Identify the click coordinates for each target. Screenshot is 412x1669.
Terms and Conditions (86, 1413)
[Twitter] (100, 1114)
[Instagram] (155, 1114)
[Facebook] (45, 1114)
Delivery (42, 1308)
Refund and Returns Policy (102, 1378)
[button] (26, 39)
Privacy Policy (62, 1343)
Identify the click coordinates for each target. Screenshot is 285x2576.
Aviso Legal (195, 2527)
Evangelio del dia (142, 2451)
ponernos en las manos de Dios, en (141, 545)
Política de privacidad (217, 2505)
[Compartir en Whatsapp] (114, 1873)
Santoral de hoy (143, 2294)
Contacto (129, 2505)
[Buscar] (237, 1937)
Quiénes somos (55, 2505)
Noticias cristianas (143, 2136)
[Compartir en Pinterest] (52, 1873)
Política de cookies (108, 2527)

---

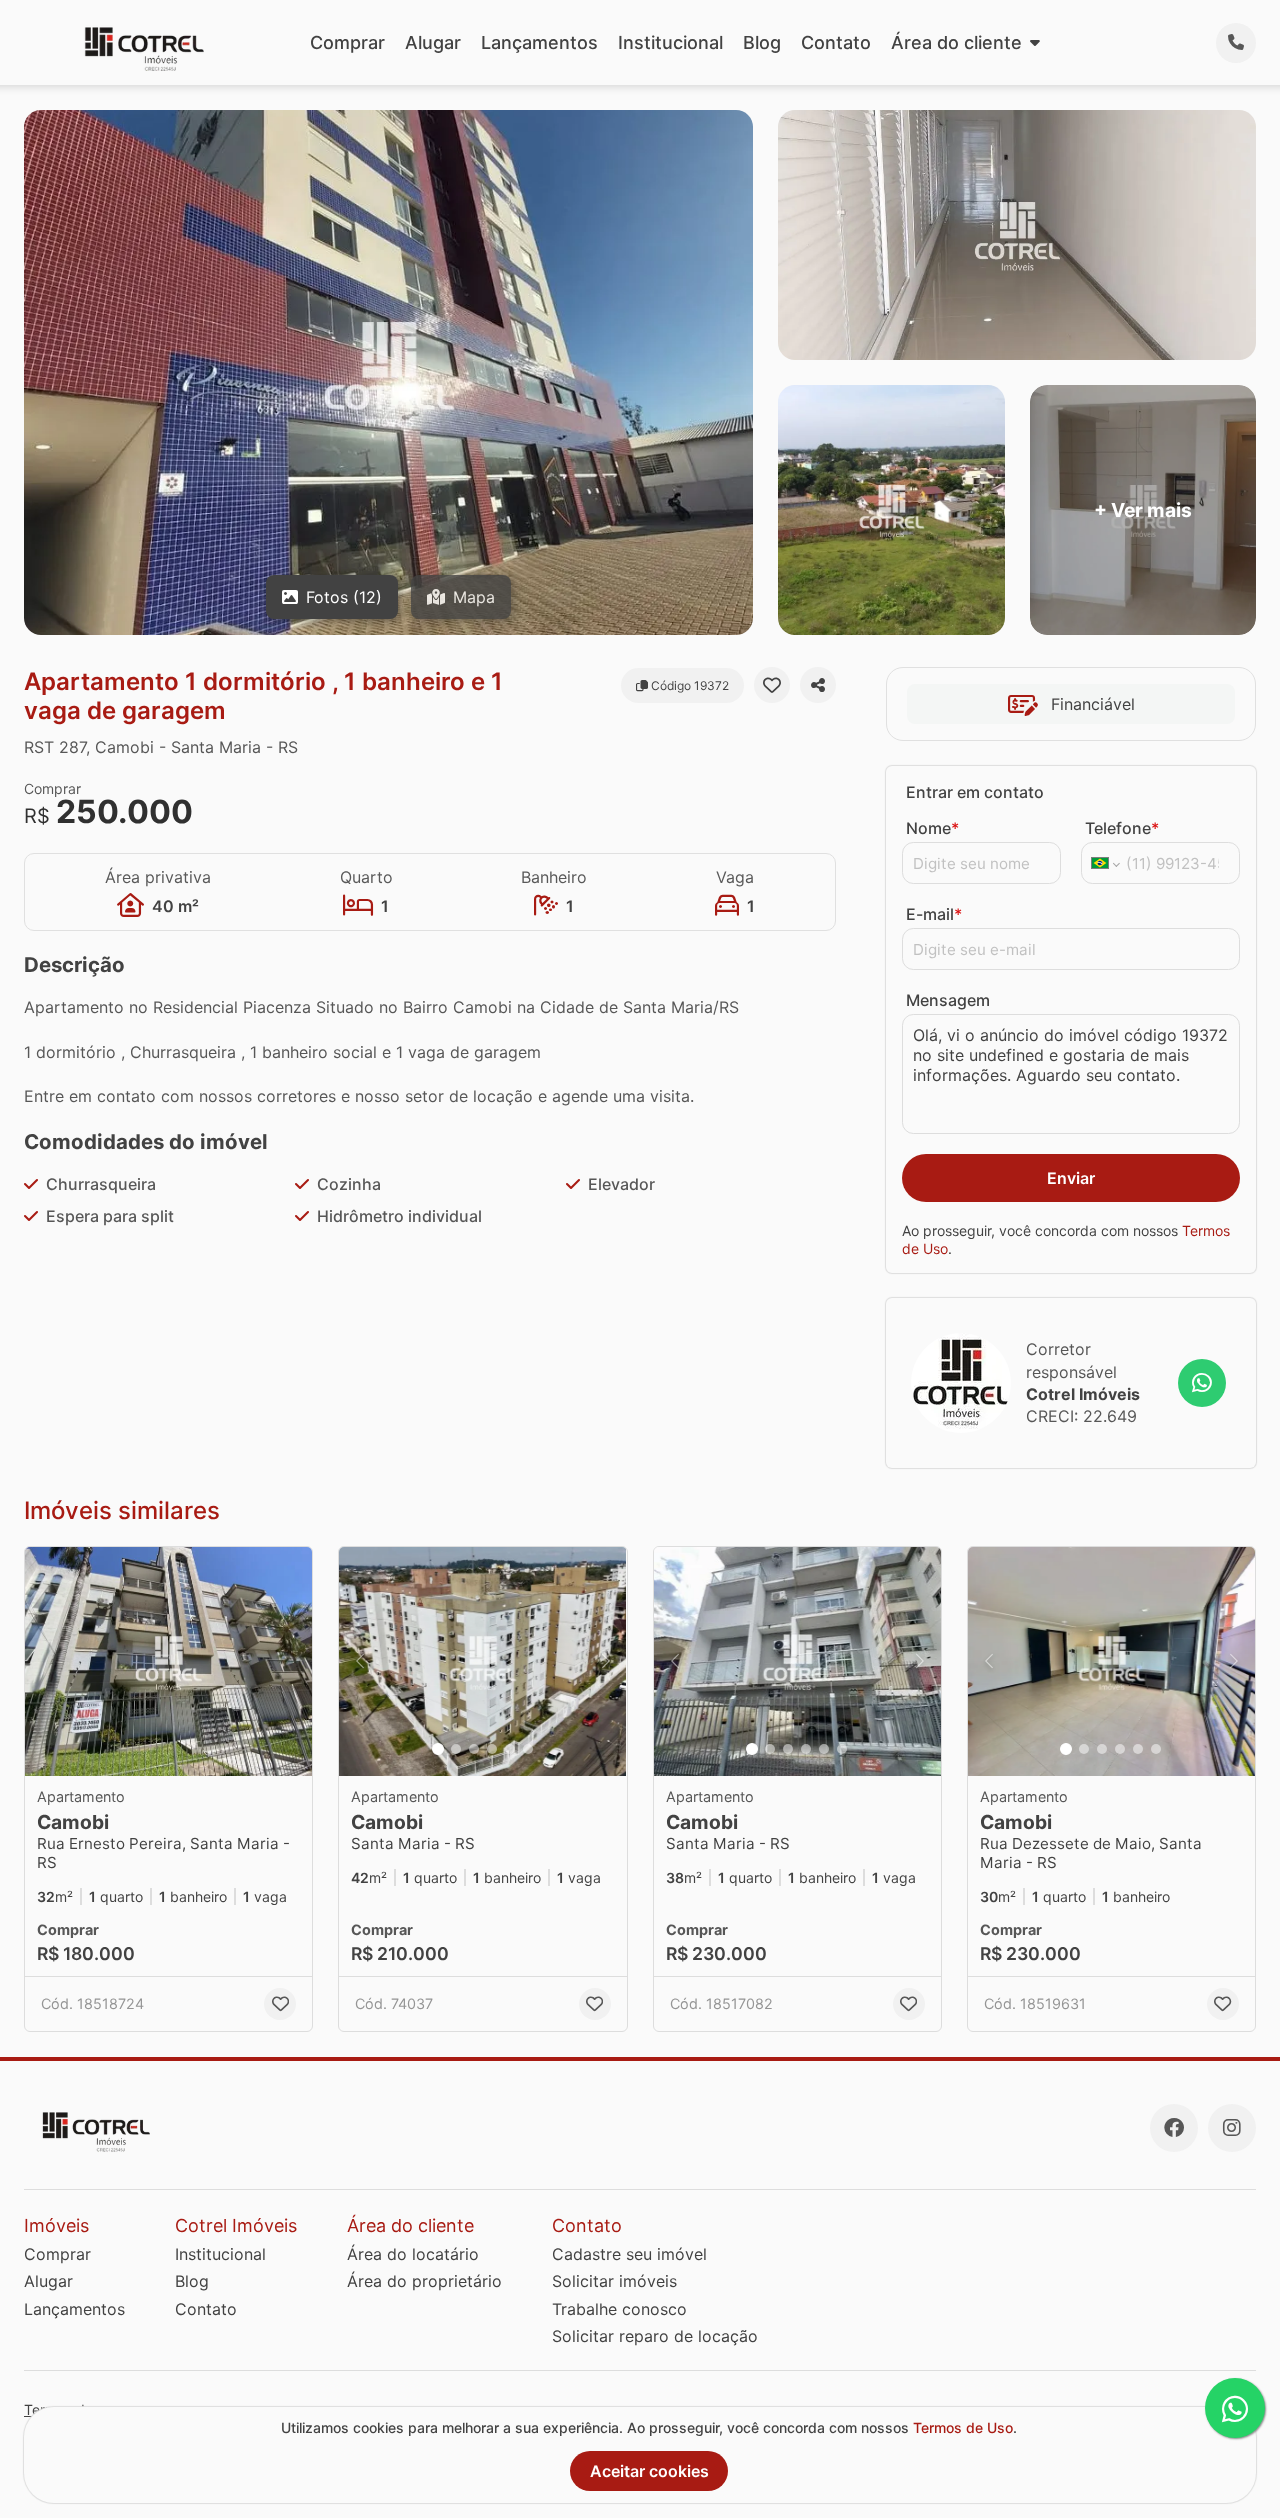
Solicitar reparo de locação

* * *

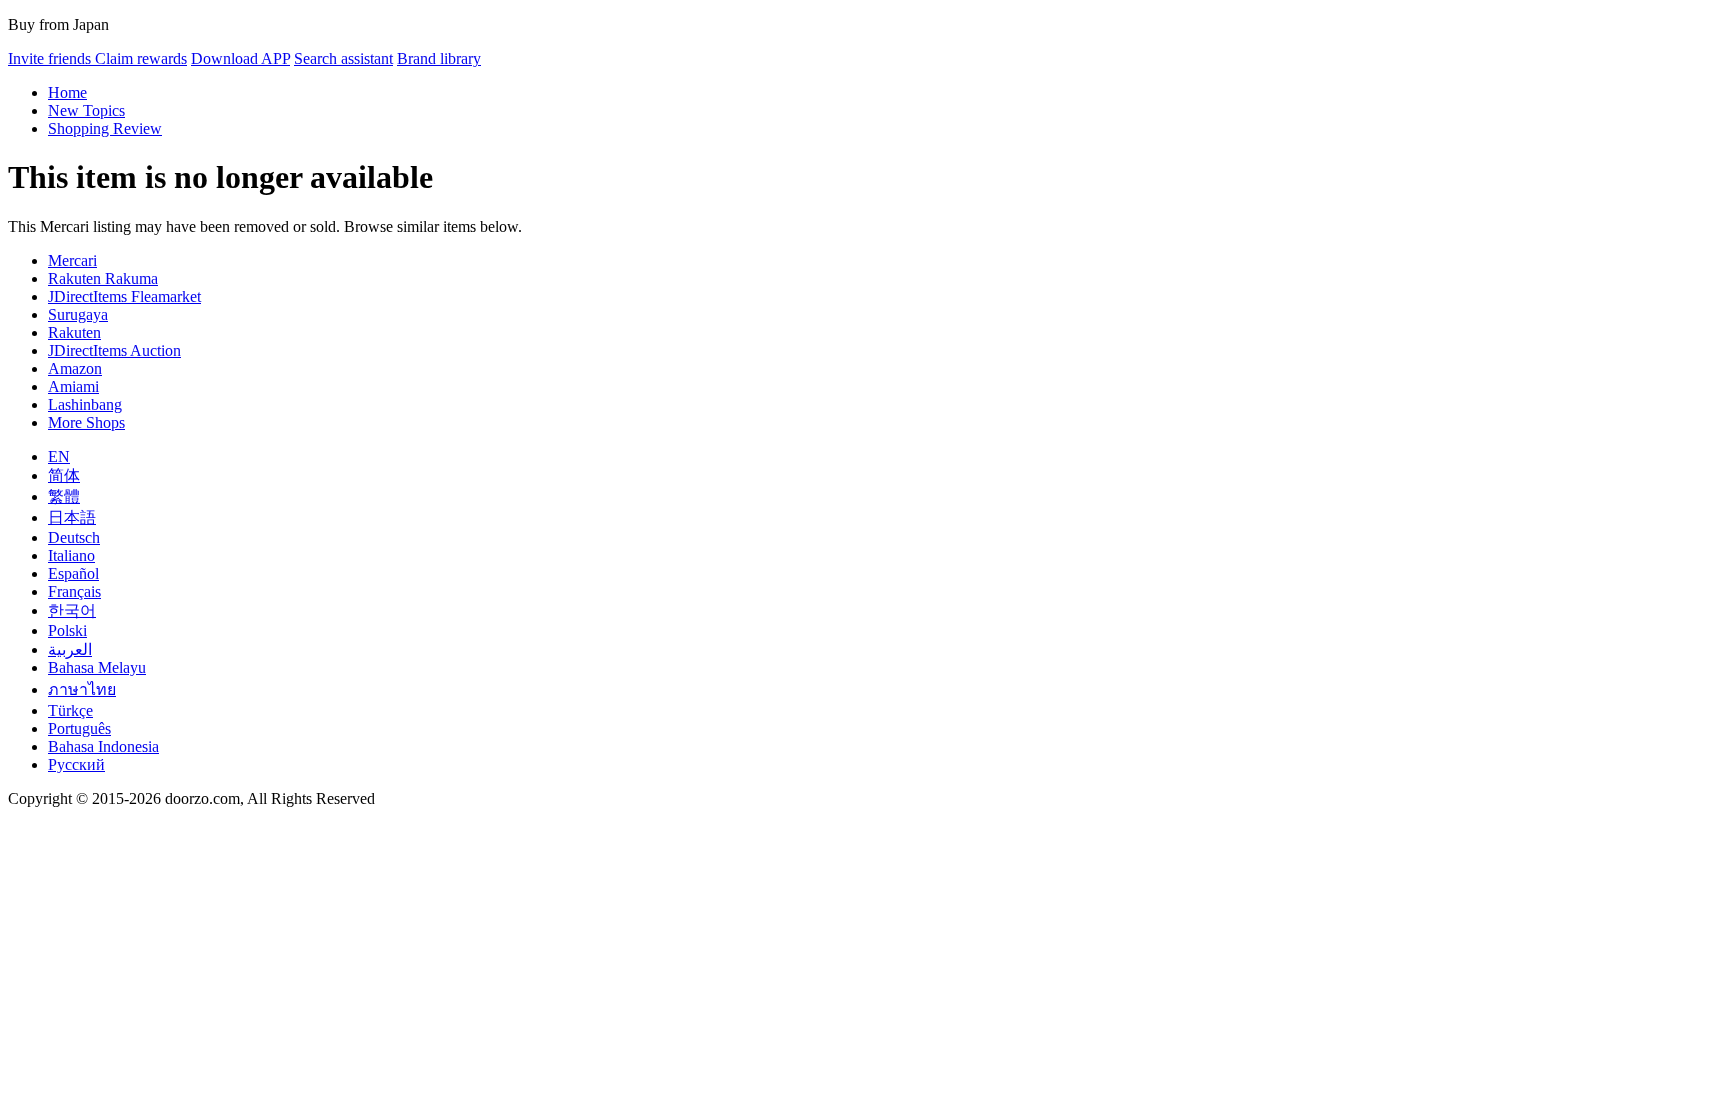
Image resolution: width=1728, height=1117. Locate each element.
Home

» **Prompt**
Using the data above, show each line where "Policy" occurs.

» **Task result**
Refund and Returns Policy (102, 1378)
Privacy Policy (62, 1343)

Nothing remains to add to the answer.